« Avoir les moyens de faire un travail de qualité est un facteur démontré de bien-être psychologique »
Michel Barnier a annoncé de nouvelles négociations pour « améliorer » la réforme des retraites de 2023. Mais, alors que les conditions de travail concrètes des salariés sont un élément déterminant de leur acceptation ou de leur refus de continuer à travailler après la soixantaine, ce sujet crucial semble hors champ.
Dans le projet de loi de finances pour 2025, le gouvernement propose d’ailleurs d’amputer de 25 % le budget de l’Agence nationale pour l’amélioration des conditions de travail sans susciter de réactions particulières.
Est-ce à dire que le travail est globalement devenu plus facile que dans les années 1970, quand les luttes contre le travail « aliénant », contre les « cadences infernales », mobilisaient syndicats et intellectuels ?

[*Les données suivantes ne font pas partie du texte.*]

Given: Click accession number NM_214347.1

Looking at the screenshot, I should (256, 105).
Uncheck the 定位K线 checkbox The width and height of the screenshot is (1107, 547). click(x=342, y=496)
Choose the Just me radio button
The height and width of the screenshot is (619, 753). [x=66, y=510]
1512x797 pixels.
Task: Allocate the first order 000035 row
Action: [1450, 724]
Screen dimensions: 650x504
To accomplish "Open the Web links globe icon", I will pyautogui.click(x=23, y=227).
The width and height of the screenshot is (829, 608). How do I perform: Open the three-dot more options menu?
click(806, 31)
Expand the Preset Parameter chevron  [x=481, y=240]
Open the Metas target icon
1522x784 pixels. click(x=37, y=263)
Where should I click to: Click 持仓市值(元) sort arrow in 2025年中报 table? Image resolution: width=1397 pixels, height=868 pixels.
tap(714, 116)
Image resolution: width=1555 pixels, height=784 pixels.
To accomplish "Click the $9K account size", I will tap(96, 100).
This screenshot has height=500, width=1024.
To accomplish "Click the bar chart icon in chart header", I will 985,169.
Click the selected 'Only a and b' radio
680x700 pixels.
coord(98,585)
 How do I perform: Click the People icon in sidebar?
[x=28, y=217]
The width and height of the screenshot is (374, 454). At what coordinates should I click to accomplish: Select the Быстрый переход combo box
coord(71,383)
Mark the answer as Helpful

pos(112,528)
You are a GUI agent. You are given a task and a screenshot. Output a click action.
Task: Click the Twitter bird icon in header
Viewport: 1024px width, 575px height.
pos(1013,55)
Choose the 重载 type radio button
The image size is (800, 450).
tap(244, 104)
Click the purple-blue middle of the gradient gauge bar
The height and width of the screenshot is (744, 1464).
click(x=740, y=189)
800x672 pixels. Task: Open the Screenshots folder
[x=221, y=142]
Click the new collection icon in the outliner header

Nos recherches de terrain dans des secteurs d’activité diversifiés montrent au contraire que les conditions de travail se détériorent plutôt, notamment en raison d’un contrôle et d’une surveillance du travail accrus par l’intermédiaire des nouvelles technologies. Une situation qui influe sur l’état psychique et physique des salariés. Avoir les moyens de faire un travail de qualité est en effet un facteur démontré de bien-être psychologique ; les travailleurs disposant d’une autonomie importante ont par ailleurs globalement une meilleure santé.
Un mal nécessaire
Or, nous constatons que le taylorisme est sorti des seules usines, se généralisant au secteur des services et que le « lean management » qui le remplace parfois, a des conséquences encore plus désastreuses.
Dans les centres d’appels, les manageurs enregistrent et contrôlent en temps réel la durée de chaque appel.
Dans les entrepôts logistiques, les opérateurs scannent tous les produits et sont en communication permanente avec des robots vocaux à qui ils signalent chacun de leurs gestes. Certains d’entre eux continuent ce dialogue mécanique même la nuit, parlant en dormant.
Bien d’autres activités – certaines qualifiées et dans le secteur public – sont affectées. Beaucoup de télétravailleurs voient leur activité surveillée à distance, avec des outils qui comptabilisent par exemple le nombre de clics de leurs souris.
Les développeurs informatiques sont de plus en plus tenus de planifier à l’avance leurs activités dans les moindres détails, inventant parfois de fausses tâches pour se donner le temps de souffler et de réfléchir, conditions indispensables pour innover. Les enseignants-chercheurs ne sont pas épargnés et doivent leurs carrières au nombre de leurs publications dans des revues « étoilées », seul élément valorisé par les classements internationaux.